Stored items:
········

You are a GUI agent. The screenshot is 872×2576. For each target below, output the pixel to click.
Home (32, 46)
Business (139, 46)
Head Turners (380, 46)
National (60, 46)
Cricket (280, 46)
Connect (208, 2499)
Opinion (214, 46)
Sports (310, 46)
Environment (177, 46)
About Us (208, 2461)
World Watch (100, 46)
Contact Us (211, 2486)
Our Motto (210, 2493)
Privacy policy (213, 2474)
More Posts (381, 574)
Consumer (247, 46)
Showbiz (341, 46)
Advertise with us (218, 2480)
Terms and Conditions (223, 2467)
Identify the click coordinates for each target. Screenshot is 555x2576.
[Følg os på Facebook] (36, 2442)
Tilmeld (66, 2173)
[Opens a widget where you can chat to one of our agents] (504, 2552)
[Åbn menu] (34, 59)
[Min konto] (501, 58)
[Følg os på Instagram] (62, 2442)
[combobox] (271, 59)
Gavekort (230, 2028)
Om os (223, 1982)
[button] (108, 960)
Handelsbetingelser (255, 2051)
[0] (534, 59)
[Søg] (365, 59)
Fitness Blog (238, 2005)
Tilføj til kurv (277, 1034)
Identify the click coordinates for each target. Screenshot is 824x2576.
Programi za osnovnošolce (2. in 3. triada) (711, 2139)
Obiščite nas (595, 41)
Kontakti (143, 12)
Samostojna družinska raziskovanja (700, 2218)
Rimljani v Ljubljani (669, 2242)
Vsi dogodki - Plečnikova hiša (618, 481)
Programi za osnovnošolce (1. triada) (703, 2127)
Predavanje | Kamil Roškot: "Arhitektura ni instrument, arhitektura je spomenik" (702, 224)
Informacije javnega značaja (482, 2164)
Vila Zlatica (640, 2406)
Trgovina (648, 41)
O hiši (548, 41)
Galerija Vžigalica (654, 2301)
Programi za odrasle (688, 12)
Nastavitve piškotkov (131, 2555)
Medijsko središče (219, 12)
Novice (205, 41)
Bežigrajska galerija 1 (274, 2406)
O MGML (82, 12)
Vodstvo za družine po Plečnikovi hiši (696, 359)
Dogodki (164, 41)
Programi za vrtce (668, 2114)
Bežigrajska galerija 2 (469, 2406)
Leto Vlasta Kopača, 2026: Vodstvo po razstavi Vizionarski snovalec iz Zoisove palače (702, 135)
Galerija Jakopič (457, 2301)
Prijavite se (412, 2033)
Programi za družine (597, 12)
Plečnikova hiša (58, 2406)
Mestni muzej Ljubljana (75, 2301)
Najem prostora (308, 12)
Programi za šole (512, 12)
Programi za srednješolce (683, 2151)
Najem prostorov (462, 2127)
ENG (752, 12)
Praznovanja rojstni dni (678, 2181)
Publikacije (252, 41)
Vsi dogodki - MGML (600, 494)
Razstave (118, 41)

········

**WHAT IS BEING ASKED:**
Please provide an exact transcription of each line from the one holding "Leto Vlasta Kopača, 2026: Vodstvo" through the final line of the data above.

**PROBLEM SOLUTION:**
Leto Vlasta Kopača, 2026: Vodstvo po razstavi Vizionarski snovalec iz Zoisove palače (702, 135)
Galerija Jakopič (457, 2301)
Prijavite se (412, 2033)
Programi za družine (597, 12)
Plečnikova hiša (58, 2406)
Mestni muzej Ljubljana (75, 2301)
Najem prostora (308, 12)
Programi za šole (512, 12)
Programi za srednješolce (683, 2151)
Najem prostorov (462, 2127)
ENG (752, 12)
Praznovanja rojstni dni (678, 2181)
Publikacije (252, 41)
Vsi dogodki - MGML (600, 494)
Razstave (118, 41)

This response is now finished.